Des travaux plus complexes dans le village
Le deuxième chantier a eu lieu dans le village de Dormillouse, sur le sentier reliant les Enflous aux Romans. Initialement prévus en juin-juillet 2023, les travaux ont été reportés à l’automne afin de ne pas gêner l’activité estivale. Alors que l’équipe intervenant sur le sentier des Charbonnières a pu compter sur des pierriers communaux à côté du chantier pour se fournir en matière première, il n’en était pas de même pour le chantier dans le village : le pierrier communal le plus proche est en effet situé aux Prés Baridons, à plus d’un kilomètre du village…
Pour permettre le passage d’un petit tracteur et de brouettes à moteur indispensables à l’acheminement des 200 tonnes de pierres requises, la « via clause » menant aux Prés Baridons a été remise à sa largeur initiale de 1,40 mètre.

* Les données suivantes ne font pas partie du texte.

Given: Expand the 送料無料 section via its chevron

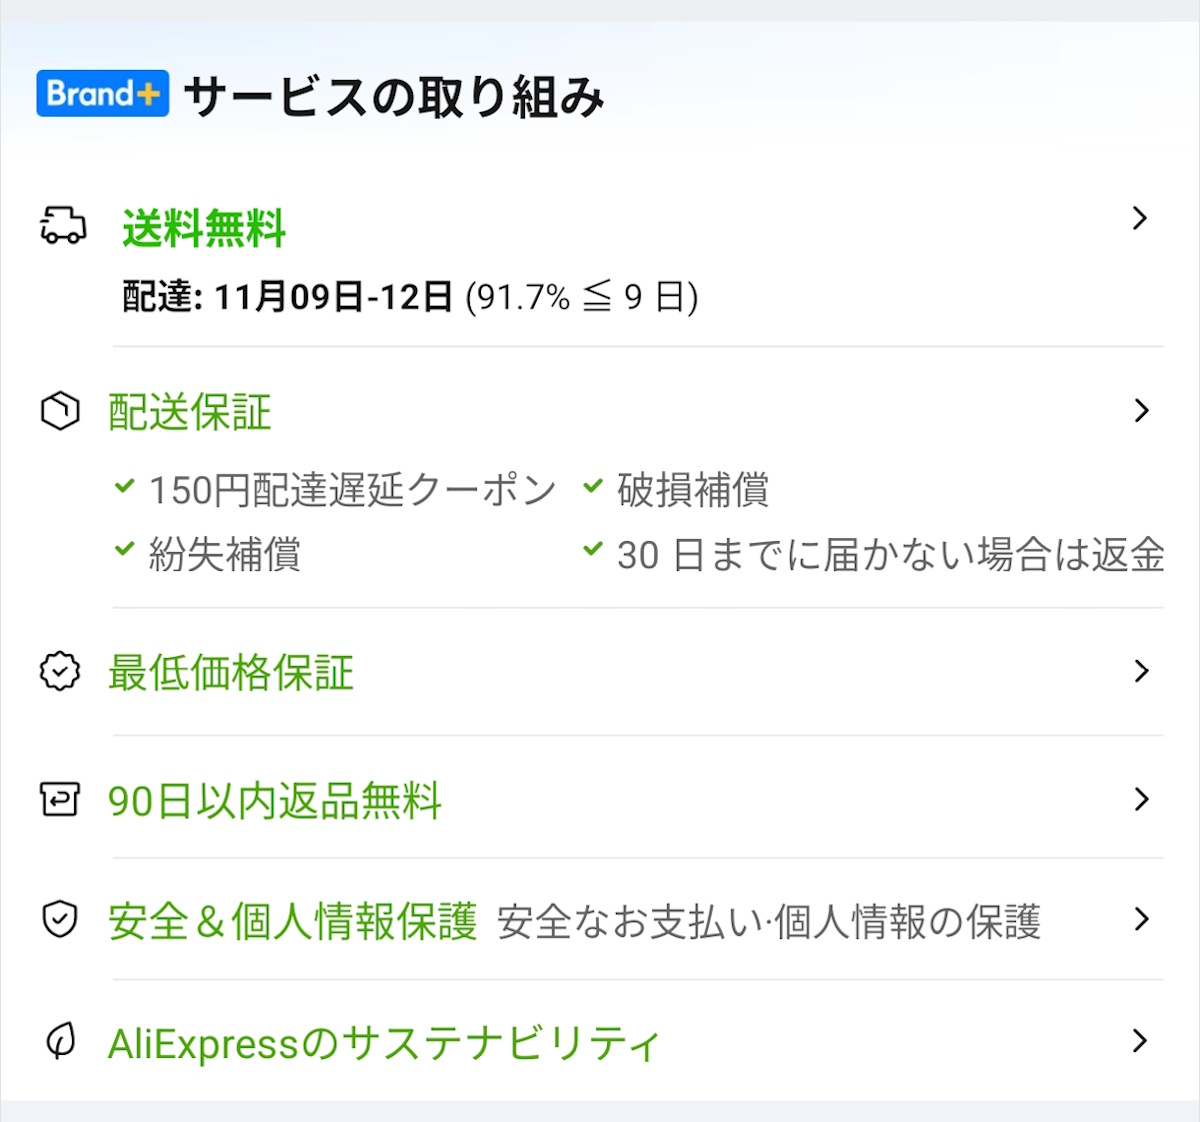Looking at the screenshot, I should 1140,218.
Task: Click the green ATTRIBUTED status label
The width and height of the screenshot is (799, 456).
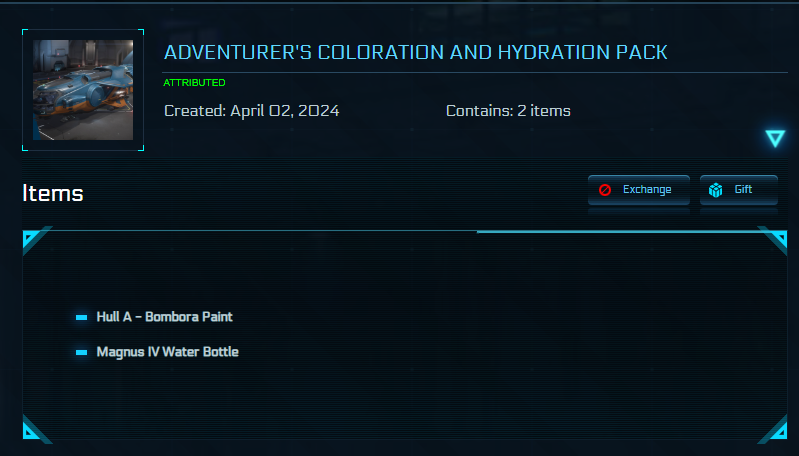Action: pos(194,82)
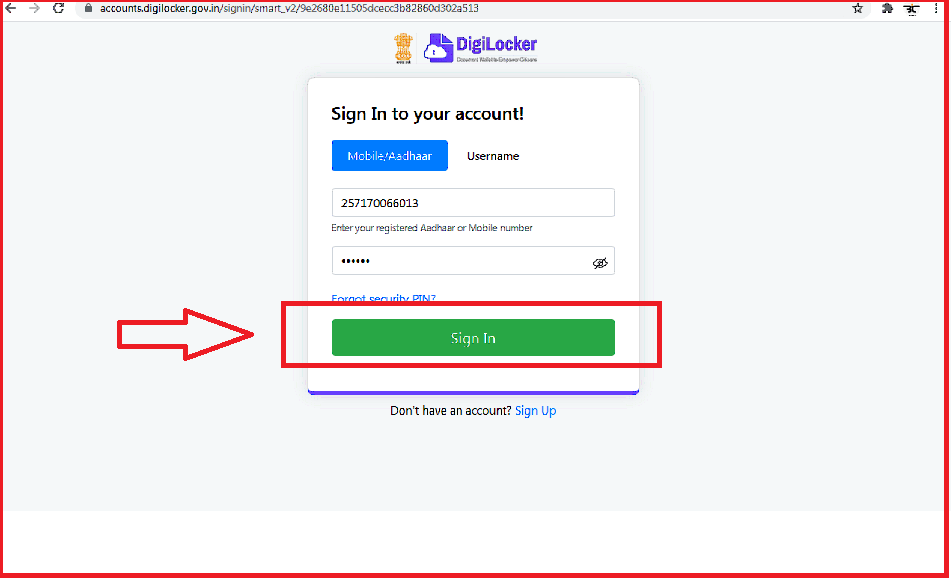Go back using browser back arrow
Image resolution: width=951 pixels, height=581 pixels.
(x=10, y=8)
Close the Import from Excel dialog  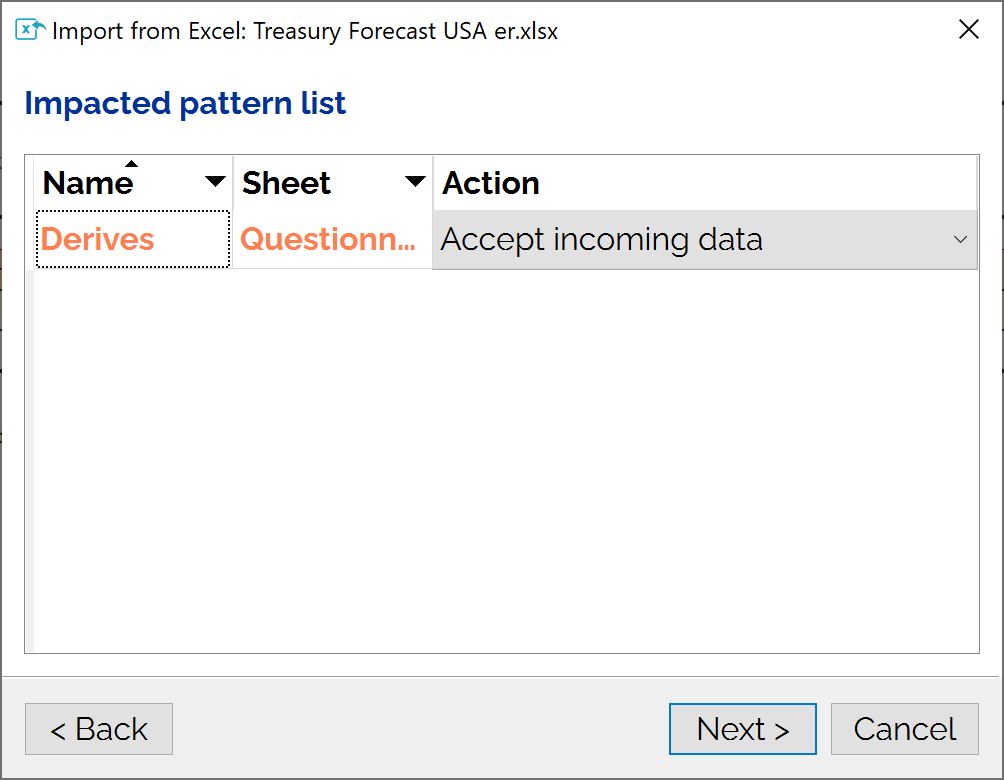(969, 29)
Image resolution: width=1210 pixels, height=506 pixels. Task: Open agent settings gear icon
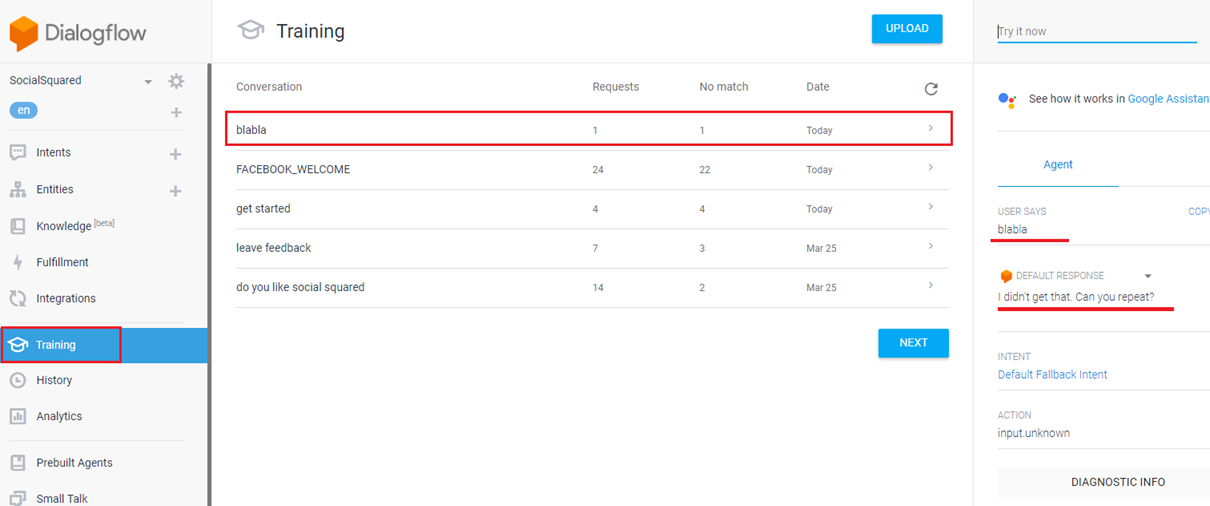coord(176,81)
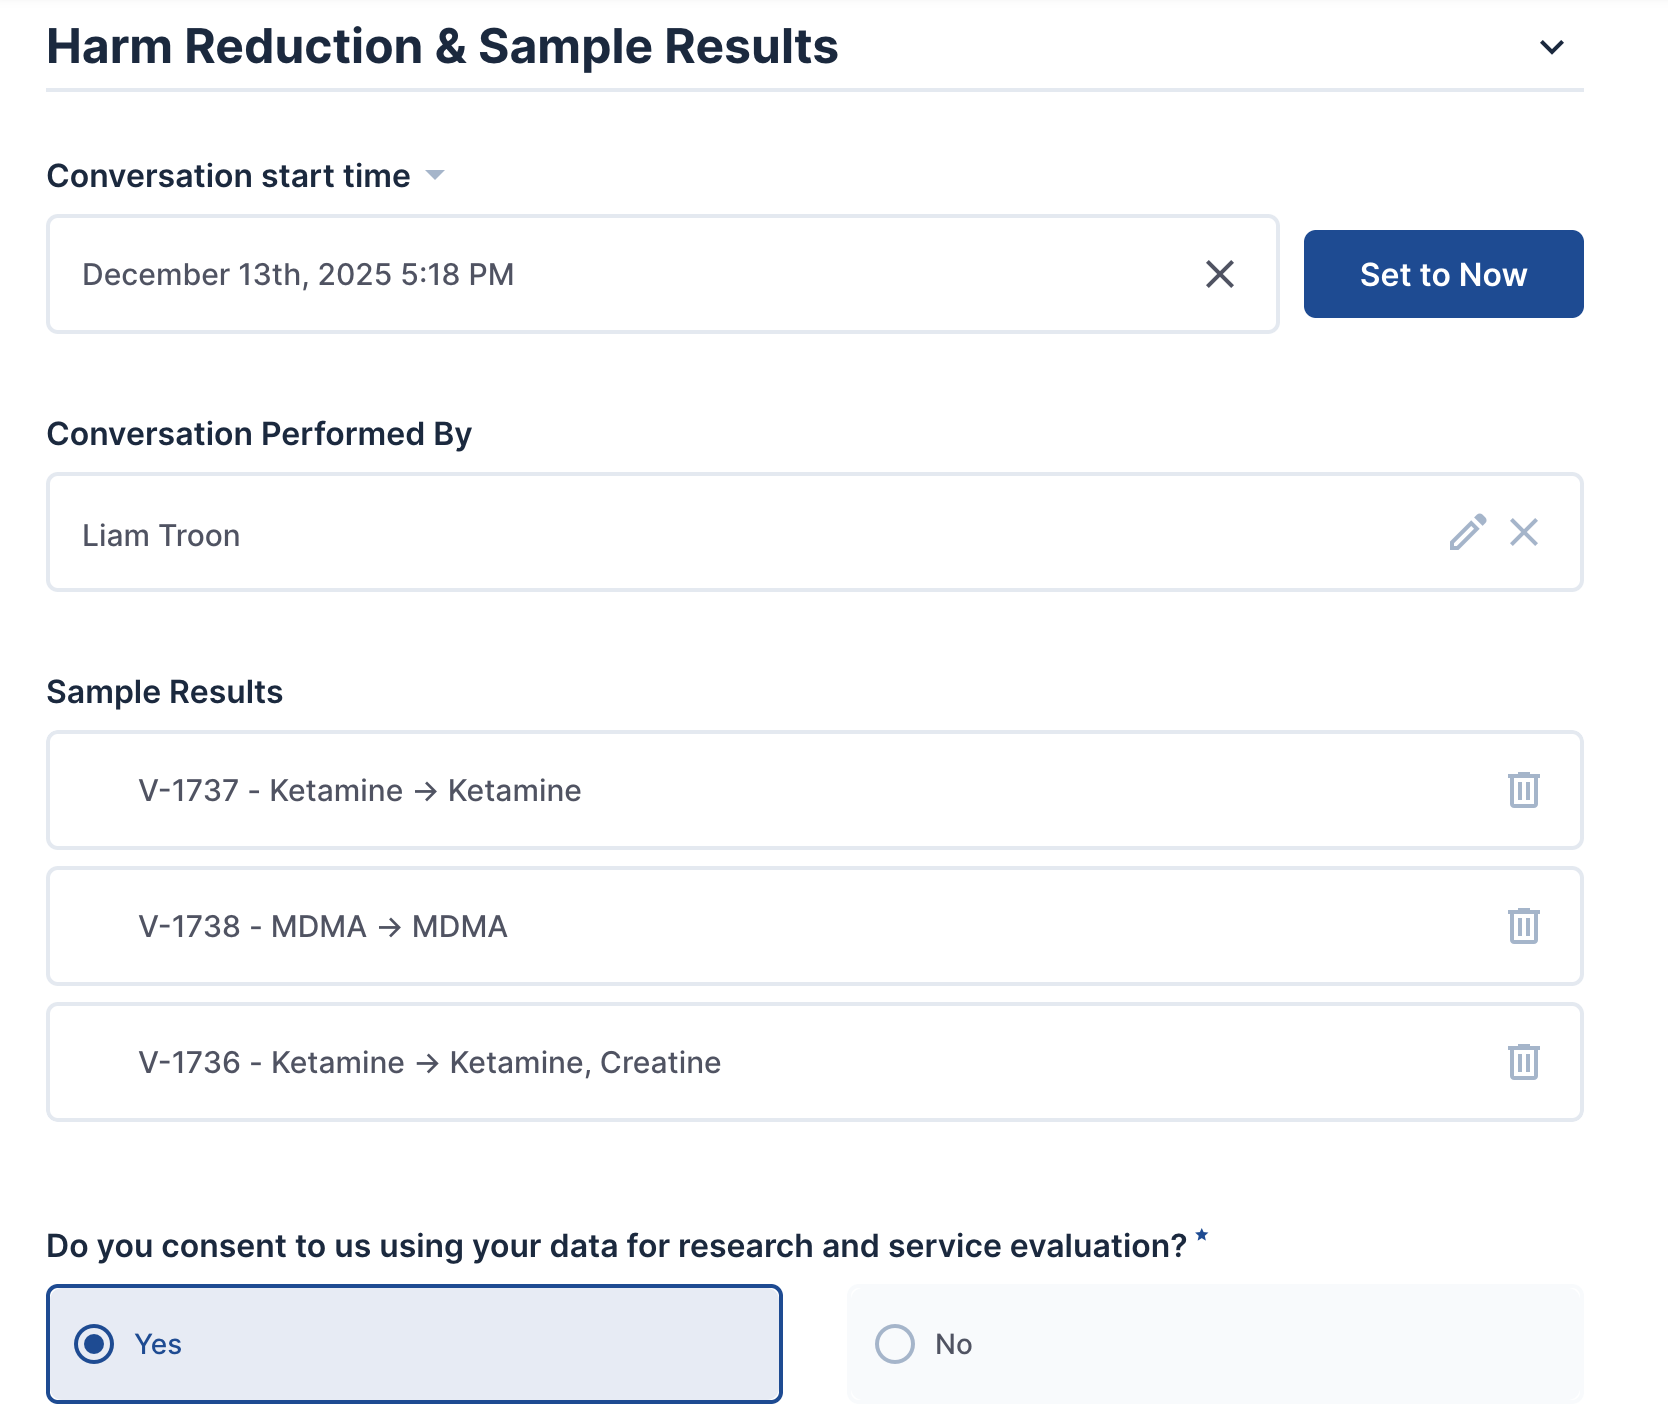Click the December 13th, 2025 date field

pyautogui.click(x=600, y=274)
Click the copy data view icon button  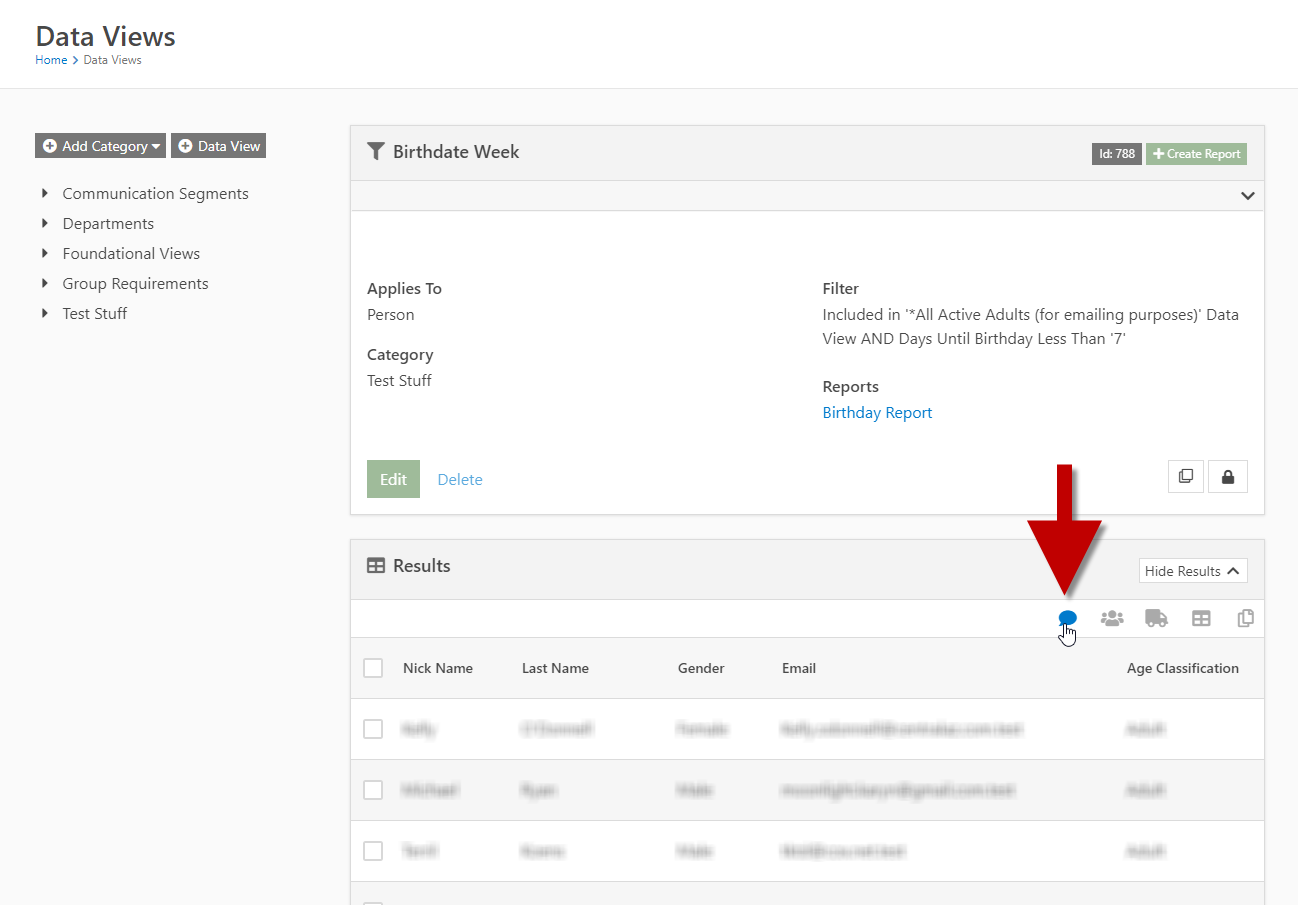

Ce chantier de deux semaines réalisé en juin 2022 a été confié à l’entreprise Lagier et Roche de Saint-André-d’Embrun. Les pierres ont ensuite été acheminées pendant l’été par Éric Raymond, agriculteur à Dormillouse, appuyé par l’entreprise caturige Foretscop et l’association de réinsertion du CPIE de Haute-Durance pour tenir les délais serrés des travaux.
L’équipe de l’entreprise italienne Alpivert a ensuite pris le relai dans le village pour paver les 665 mètres de sentier identifiés. Les quatre ouvriers ont ainsi travaillé d’arrache-pied pendant sept semaines entre septembre et octobre 2023, en gardant un niveau de qualité remarquable. Pendant toute cette période, ils ont pu profiter de l’accueil chaleureux du gîte de l’École.
Un financement par le plan France Relance
La totalité des travaux aura coûté près de 200 000 €, entièrement financés par le plan France Relance. Comme le résume Stéphane, « ça a été un défi de réaliser ce chantier avec la contrainte des deux ans du plan de relance. Jamais des travaux de cette ampleur n’avaient été faits sur une période aussi courte ! Nous sommes très satisfaits du résultat : c’est une vraie valeur ajoutée pour le caractère patrimonial du village et pour le déplacement des brouettes à moteur des riverains. »
Avec la fin de ce chantier exceptionnel, c’est également une autre page qui se tourne : la fin du programme sentiers du plan France Relance, qui aura permis de rénover et retracer quatre sentiers de randonnée dans le massif et de remplacer six passerelles, pour un montant global de 650 000 €.
Ces chantiers ont fait l’objet de marchés publics gérés par le secrétariat général du Parc national.